Originaire de Floride, Martha Beck, est née en 1920. Elle a 27 ans lorsqu'elle fait la connaissance Raymond Fernandez, de six ans son aîné, par le biais d'une petite annonce dans la rubrique des cœurs solitaires. L’homme a pour habitude de répondre aux petites annonces afin de rencontrer des femmes et de les escroquer. Mais Martha Beck, plutôt que de se laisser berner, s’associe à lui et abandonne ses deux enfants. Entre 1947 à 1949, Martha et Raymond tuent une vingtaine de femmes, de New York jusqu’au Michigan, rencontrées grâce aux annonces dans les journaux et deviennent les «Lonely Hearts Killers» (traduire «les tueurs des petites annonces»). Ils sont finalement arrêtés après le double meurtre d’une jeune veuve, Delphine Downing, et de sa fille âgée de 2 ans. Martha Beck et son associé seront exécutés sur la chaise électrique le 8 mars 1951.

L'avis de l'expert : «Martha Beck rêvait du prince charmant et du grand amour, mais elle était avant tout motivée par l'argent.»
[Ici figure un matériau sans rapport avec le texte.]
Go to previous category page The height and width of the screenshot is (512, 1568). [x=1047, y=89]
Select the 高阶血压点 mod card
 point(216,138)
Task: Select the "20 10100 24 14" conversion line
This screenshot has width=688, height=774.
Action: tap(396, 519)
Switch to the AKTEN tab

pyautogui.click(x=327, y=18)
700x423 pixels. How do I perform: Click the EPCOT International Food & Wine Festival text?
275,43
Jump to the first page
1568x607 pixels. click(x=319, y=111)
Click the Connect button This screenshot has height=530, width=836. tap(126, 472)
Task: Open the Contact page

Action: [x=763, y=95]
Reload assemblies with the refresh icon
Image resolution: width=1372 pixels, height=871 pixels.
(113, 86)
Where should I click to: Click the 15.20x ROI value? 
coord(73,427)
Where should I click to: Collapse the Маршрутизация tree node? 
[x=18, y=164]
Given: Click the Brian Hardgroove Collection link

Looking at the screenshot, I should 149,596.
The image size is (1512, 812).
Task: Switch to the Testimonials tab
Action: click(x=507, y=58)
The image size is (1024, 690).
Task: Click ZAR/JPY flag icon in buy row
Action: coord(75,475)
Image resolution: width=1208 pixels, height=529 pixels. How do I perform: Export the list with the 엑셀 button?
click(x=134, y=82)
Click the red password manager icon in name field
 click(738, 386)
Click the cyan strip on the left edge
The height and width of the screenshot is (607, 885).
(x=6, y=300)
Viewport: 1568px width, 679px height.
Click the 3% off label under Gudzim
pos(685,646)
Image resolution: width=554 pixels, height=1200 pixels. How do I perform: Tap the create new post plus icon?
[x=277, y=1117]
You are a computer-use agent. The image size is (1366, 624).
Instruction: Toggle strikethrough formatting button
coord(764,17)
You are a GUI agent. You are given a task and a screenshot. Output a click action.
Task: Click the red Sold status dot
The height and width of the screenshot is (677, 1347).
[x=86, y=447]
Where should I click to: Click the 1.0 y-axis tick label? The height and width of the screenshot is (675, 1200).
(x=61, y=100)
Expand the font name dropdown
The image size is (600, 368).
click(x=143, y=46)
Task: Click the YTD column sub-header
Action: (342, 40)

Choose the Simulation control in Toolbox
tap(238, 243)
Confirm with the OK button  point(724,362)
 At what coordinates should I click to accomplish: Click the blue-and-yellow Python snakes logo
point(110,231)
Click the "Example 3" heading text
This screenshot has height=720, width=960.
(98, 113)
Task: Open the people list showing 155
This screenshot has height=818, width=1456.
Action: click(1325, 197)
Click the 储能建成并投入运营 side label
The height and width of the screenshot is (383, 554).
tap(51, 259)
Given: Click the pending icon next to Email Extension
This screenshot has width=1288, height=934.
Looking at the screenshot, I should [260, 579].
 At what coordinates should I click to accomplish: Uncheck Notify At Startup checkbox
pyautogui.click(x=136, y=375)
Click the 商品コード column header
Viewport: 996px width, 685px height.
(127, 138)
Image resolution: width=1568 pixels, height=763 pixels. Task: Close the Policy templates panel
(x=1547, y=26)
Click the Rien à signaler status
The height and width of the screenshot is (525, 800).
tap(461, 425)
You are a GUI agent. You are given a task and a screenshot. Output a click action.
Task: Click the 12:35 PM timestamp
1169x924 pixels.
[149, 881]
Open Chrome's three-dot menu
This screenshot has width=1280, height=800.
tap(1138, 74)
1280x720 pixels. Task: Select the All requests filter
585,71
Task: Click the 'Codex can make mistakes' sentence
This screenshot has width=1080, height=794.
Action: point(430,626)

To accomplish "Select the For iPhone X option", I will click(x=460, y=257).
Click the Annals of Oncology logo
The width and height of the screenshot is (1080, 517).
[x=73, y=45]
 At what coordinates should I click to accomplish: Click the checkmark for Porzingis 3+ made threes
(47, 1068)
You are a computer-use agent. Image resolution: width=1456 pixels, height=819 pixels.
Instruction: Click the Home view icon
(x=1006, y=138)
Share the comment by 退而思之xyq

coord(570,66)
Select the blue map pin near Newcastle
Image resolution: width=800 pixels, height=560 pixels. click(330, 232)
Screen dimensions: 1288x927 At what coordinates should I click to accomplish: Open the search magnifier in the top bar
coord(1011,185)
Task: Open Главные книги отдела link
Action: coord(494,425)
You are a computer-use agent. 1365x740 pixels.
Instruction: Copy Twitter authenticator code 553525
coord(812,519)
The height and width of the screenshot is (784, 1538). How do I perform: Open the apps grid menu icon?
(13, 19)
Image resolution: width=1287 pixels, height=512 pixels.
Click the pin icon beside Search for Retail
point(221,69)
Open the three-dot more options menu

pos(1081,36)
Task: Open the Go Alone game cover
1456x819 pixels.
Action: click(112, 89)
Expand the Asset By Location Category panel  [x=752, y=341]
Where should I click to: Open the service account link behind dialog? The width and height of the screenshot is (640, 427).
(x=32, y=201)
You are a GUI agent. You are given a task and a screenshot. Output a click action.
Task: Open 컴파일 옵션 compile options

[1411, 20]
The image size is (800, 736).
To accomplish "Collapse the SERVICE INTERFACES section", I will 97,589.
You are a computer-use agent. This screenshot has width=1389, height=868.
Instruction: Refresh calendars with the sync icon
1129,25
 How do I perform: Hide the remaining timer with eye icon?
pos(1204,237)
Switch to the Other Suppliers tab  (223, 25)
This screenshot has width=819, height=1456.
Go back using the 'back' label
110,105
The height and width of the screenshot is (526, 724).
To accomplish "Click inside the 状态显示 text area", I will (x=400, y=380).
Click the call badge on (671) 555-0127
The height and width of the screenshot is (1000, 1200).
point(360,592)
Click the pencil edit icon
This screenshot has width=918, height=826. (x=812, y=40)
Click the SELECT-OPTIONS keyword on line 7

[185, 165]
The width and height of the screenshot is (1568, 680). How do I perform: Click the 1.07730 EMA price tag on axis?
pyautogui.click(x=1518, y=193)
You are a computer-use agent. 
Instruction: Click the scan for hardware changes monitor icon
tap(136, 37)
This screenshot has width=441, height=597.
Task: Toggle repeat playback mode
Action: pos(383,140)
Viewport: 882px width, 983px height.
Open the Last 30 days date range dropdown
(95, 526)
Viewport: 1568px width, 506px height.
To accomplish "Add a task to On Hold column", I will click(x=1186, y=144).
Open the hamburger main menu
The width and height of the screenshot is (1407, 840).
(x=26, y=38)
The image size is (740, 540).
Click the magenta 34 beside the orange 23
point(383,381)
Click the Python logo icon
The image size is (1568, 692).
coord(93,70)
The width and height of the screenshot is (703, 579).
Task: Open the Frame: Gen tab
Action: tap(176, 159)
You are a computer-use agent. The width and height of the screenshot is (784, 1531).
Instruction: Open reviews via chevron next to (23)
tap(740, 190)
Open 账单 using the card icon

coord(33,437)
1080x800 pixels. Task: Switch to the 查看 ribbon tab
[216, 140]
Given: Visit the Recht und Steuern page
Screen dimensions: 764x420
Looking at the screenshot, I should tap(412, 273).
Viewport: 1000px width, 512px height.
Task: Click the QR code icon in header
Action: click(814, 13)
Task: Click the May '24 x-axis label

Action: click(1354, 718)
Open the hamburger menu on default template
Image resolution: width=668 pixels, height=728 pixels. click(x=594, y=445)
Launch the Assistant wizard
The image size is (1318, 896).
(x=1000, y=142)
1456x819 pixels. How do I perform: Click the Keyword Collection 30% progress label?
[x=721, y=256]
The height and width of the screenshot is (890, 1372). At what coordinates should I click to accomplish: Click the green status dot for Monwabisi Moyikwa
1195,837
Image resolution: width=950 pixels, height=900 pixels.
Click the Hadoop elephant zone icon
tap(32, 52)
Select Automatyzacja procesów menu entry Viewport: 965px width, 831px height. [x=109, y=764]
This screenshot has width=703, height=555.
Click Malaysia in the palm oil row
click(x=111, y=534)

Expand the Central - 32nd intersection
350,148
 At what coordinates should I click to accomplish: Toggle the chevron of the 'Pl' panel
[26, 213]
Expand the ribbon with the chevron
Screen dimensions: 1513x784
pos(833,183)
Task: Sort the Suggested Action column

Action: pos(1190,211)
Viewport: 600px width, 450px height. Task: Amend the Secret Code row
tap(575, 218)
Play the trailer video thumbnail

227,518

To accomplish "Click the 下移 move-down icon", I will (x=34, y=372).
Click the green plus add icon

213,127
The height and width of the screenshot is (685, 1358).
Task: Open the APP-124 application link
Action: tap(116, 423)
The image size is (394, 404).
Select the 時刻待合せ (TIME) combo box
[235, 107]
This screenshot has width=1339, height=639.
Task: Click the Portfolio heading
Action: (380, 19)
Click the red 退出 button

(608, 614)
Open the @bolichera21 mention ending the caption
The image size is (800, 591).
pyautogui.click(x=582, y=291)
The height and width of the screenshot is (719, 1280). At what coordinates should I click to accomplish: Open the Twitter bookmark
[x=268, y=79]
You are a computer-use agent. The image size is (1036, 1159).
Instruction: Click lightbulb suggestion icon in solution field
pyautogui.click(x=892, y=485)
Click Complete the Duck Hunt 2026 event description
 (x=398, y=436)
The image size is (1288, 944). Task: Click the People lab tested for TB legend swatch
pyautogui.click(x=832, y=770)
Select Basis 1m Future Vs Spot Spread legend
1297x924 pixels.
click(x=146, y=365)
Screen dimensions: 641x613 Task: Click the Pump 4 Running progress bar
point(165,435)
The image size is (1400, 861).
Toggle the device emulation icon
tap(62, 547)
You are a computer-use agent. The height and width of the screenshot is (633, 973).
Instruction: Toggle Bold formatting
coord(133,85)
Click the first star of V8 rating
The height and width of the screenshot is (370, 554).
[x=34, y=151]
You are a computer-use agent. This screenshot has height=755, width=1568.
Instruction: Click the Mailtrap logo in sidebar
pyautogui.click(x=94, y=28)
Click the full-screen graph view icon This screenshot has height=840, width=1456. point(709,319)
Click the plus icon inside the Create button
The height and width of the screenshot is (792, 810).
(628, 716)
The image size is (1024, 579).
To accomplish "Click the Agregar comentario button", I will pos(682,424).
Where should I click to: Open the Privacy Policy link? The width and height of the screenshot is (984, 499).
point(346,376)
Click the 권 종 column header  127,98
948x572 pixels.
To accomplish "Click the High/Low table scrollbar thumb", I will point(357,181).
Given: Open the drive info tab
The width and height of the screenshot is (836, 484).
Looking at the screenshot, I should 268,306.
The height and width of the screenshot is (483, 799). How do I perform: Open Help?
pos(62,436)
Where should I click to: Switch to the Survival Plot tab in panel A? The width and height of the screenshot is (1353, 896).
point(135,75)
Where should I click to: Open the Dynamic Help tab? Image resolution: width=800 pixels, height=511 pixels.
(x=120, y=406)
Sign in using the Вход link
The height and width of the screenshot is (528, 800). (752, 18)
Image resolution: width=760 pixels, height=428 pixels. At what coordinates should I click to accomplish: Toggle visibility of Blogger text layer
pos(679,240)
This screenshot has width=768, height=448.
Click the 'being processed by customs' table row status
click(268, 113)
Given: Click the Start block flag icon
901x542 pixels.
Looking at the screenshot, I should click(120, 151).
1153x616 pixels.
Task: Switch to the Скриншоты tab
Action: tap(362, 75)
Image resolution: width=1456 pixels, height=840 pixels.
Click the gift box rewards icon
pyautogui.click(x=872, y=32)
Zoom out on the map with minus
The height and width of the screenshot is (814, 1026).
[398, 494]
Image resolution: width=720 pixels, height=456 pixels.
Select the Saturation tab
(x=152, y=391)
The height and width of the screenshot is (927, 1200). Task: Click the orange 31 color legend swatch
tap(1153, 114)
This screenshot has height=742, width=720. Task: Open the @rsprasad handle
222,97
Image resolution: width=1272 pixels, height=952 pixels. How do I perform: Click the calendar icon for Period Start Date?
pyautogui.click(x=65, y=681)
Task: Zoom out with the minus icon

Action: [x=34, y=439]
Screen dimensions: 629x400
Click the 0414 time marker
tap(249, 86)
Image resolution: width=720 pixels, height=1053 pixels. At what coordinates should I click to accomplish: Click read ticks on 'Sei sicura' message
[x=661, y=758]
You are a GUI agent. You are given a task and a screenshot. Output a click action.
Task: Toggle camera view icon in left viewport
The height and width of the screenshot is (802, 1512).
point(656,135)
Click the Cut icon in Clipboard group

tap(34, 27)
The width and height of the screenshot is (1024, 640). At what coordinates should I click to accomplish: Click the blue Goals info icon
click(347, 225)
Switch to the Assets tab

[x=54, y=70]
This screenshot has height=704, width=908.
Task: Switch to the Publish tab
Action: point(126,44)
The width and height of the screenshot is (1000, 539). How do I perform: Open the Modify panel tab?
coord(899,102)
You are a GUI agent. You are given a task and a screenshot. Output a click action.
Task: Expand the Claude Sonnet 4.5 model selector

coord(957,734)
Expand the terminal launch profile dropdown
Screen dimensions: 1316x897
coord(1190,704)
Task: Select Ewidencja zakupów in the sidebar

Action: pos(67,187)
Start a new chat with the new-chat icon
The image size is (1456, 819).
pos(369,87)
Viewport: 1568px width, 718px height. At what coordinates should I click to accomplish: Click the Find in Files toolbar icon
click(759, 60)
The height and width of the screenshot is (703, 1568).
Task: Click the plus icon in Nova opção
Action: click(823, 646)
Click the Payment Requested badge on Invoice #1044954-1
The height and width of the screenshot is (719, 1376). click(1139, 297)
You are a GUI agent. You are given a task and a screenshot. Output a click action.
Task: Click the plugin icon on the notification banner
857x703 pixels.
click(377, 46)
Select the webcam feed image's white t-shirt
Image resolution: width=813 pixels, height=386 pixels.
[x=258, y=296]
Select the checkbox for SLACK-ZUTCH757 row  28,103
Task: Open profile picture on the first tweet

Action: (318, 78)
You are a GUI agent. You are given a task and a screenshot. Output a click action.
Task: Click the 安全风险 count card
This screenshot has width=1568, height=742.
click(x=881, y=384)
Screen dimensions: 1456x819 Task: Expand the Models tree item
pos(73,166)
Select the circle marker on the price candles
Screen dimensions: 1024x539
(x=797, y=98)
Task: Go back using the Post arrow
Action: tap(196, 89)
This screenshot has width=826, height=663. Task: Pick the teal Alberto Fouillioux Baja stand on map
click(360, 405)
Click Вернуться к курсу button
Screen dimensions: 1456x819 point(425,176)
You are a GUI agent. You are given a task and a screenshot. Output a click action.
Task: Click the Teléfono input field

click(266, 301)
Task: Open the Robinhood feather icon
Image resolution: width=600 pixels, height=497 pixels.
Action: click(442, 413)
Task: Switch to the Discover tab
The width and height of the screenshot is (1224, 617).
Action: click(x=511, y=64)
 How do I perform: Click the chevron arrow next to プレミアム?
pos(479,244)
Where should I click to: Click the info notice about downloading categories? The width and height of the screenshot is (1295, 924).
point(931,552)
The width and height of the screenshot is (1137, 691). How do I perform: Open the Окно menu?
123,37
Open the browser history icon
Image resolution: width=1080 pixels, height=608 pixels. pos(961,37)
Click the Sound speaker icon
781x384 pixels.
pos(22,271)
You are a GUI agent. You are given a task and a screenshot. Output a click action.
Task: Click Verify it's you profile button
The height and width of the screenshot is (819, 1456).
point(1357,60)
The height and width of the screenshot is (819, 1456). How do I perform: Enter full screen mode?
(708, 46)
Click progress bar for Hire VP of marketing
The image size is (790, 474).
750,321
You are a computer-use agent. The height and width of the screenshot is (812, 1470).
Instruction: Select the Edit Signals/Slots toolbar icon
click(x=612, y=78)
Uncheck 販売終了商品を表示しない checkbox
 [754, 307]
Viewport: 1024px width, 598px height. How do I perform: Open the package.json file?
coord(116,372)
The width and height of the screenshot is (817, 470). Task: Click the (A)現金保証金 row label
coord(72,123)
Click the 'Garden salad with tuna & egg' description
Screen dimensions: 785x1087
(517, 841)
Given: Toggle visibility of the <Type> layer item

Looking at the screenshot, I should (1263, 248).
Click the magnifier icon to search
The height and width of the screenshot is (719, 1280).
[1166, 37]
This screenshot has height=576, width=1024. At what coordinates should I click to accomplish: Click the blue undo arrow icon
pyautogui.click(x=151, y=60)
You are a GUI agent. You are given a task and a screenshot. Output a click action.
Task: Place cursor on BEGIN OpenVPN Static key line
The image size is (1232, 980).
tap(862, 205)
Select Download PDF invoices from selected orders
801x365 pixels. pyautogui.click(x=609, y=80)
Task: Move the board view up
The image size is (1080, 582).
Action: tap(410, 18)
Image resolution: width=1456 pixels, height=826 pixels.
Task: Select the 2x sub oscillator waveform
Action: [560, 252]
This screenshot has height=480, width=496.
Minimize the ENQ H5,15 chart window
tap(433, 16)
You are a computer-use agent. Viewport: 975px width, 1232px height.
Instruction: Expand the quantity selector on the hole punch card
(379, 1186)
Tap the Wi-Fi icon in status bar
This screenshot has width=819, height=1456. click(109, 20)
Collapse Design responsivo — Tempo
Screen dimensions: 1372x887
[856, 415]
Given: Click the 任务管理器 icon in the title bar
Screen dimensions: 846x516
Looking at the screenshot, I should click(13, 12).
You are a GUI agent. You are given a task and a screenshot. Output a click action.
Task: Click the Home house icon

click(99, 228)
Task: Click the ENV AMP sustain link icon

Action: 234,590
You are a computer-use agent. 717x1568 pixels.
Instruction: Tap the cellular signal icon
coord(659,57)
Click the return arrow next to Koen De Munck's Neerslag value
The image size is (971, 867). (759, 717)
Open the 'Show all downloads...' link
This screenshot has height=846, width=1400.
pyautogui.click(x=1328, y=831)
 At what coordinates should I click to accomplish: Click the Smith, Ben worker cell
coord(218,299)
Nannie Doss, l'arsenic pour modus operandi

Nannie Doss est née en Alabama en 1906. Entre 1920 et 1954, elle fait 11 victimes, parmi lesquelles se trouvaient quatre de ses cinq maris, ses sœurs, son fils, un neveu, deux enfants et sa mère. Violée par son mari, elle empoisonne son whisky. Quand son troisième mari meurt, sa maison flambe mystérieusement et Nannie Doss récolte l’argent de l’assurance. C'est la mort suspecte de son cinquième époux qui éveille les soupçons. L'autopsie révèle la présence d'arsenic dans le cadavre. Nannie Doss avoue alors ses meurtres, mais n'est pas condamnée à mort sous prétexte qu'elle est une femme. Elle était surnommée «Giggling Nanny» (la grand-mère ricaneuse en français), en raison de son rire nerveux lors du procès. Nannie Doss est morte en prison en 1965 à l’âge de 59 ans.

L'avis de l'expert : «Encore une veuve noire insoupçonnable. Elle a dit qu'elle avait tué parce qu'elle cherchait le vrai grand amour mais son seul amour était l'argent.»




Vera Renczi, l'empoisonneuse aux 32 amants


Née en 1903 à Bucarest, Vera Renczi est une jeune femme courtisée. Possessive et jalouse, elle suspecte son premier époux avec qui elle se marie en 1920, un riche homme d'affaires, de la tromper. Pour se venger, elle verse de l'arsenic dans son verre de vin avant de faire disparaître le corps. Même procédé avec son second mari, puis tous ceux qui s'en suivirent. Elle est arrêtée après qu'une femme porte plainte contre elle pour avoir couché avec son époux. Dans la cave de Vera Renczi, les enquêteurs découvrent 32 corps. Son fils, qu'elle avait eu avec son premier époux et qui avait découvert son macabre manège, fut lui aussi empoisonné. Diagnostiquée schizophrène et placée dans un centre de soins, Vera Renczi est décédée d'une hémorragie cérébrale peu avant ses 30 ans.

L'avis de l'expert : «Veuve noire, elle aussi, même si nous ne sommes pas certains que cette femme ait réellement existé.»